Brewers athletic trainer Dan Wright and manager Ron Roenicke came out to look at Lohse with one out in the third, but he stayed in to strike out Arismendy Alcantara and John Baker to end the inning.
"When you’re making an adjustment your stuff’s not as sharp," Lohse said. "I don’t have the depth to the breaking stuff that I need. It’s not breaking late. I found out after giving up the four runs that the changeup was really the only thing really kind of working. As a guy that locates, I wasn’t really able to locate the fastball. That’s a problem. It wasn’t smart to just keep going out there and doing it.
"I’m not going to fret too much about the results of things like that. I know what the cause is; I just need to get to where I can push like I normally do and pitch the way I do."
Marco Estrada took over for Lohse to start the fourth and ended up giving the Brewers four scoreless innings of relief, allowing the offense time to try to overcome the 4-0 deficit. Like Hendricks on Tuesday, Milwaukee simply couldn’t solve Wada, a one-time college teammate of former Brewers outfielder Norichika Aoki.
The Brewers had just three hits until Rickie Weeks and Martin Maldonado hit back-to-back solo home runs in the seventh to cut Chicago’s lead to 4-2.
"I think his fastball surprised us," Roenicke said of Wada. "I know the first inning all of our guys were behind the ball. Somehow he has a little more life than you think. We get in these little funks. I don’t know how much it has to do with the pitching we’re facing.
Wada, who spent the last three years in the minor leagues after coming over from Japan after the 2011 season, has allowed two runs or fewer in five of his first six career big-league starts.

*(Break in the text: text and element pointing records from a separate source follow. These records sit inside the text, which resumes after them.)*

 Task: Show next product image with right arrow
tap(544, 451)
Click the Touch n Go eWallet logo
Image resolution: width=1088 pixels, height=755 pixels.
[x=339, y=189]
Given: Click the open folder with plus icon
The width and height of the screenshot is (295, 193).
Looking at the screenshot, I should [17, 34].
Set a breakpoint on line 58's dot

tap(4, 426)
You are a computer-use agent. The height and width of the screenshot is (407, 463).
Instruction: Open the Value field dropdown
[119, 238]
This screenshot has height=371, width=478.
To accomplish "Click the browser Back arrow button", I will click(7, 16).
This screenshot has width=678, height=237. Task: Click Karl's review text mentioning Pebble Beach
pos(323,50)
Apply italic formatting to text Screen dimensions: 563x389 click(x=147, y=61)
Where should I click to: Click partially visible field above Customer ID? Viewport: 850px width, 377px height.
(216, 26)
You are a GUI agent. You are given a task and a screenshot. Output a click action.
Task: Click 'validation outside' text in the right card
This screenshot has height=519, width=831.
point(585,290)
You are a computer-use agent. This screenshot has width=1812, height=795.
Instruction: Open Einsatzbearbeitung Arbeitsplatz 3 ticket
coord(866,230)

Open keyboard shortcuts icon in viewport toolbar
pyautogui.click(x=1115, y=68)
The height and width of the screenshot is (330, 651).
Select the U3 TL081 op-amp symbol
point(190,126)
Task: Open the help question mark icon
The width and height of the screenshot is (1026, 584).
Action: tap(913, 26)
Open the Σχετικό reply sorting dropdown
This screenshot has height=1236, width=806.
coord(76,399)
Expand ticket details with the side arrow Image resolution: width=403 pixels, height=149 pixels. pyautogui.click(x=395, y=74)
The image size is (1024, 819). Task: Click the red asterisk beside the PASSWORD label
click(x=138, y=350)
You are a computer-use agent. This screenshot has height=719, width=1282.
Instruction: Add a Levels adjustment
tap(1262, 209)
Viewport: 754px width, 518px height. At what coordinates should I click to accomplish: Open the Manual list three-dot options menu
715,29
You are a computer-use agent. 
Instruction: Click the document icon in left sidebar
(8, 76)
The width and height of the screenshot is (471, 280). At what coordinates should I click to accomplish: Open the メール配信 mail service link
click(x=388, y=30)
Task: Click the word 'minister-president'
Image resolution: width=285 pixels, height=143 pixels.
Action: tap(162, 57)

The Brewers have a history of struggling against unfamiliar arms and did so again Wednesday.
"I don’t know," Weeks said of the Brewers struggling against pitchers they haven’t seen before. "We’ve been playing this game for, what, five months now? It’s one of those things that as soon as someone gets up there, they toe the rubber and they throw strikes and you have to hit the ball. . . . Sometimes those guys have pretty decent stuff, but we feel like we should have come out and put some runs on the board."
With Pittsburgh falling to Detroit on Wednesday, the Brewers maintained a 1 1/2 game lead in the National League Central, but third-place St. Louis moved within two games of the division lead.
Already down one starter with Matt Garza on the disabled list, Milwaukee’s attention now turns to the health of Lohse. The ankle injury seems to be minor, but it is definitely affecting the way the right-hander can pitch.
The Brewers have a pair of off days next week and can rearrange the rotation to give Lohse extra time or skip his start completely.
"It’s just one of those things," Lohse said. "We’ll stay on the treatment that we’ve been doing, and figure out if we can do something to enable me to do the things I need to do to make pitches.
"You can’t put a boot on it and completely keep it from doing the things it’s going to do when you rotate your ankle through and you push off. We’ll figure something out and hopefully it’ll feel better next time."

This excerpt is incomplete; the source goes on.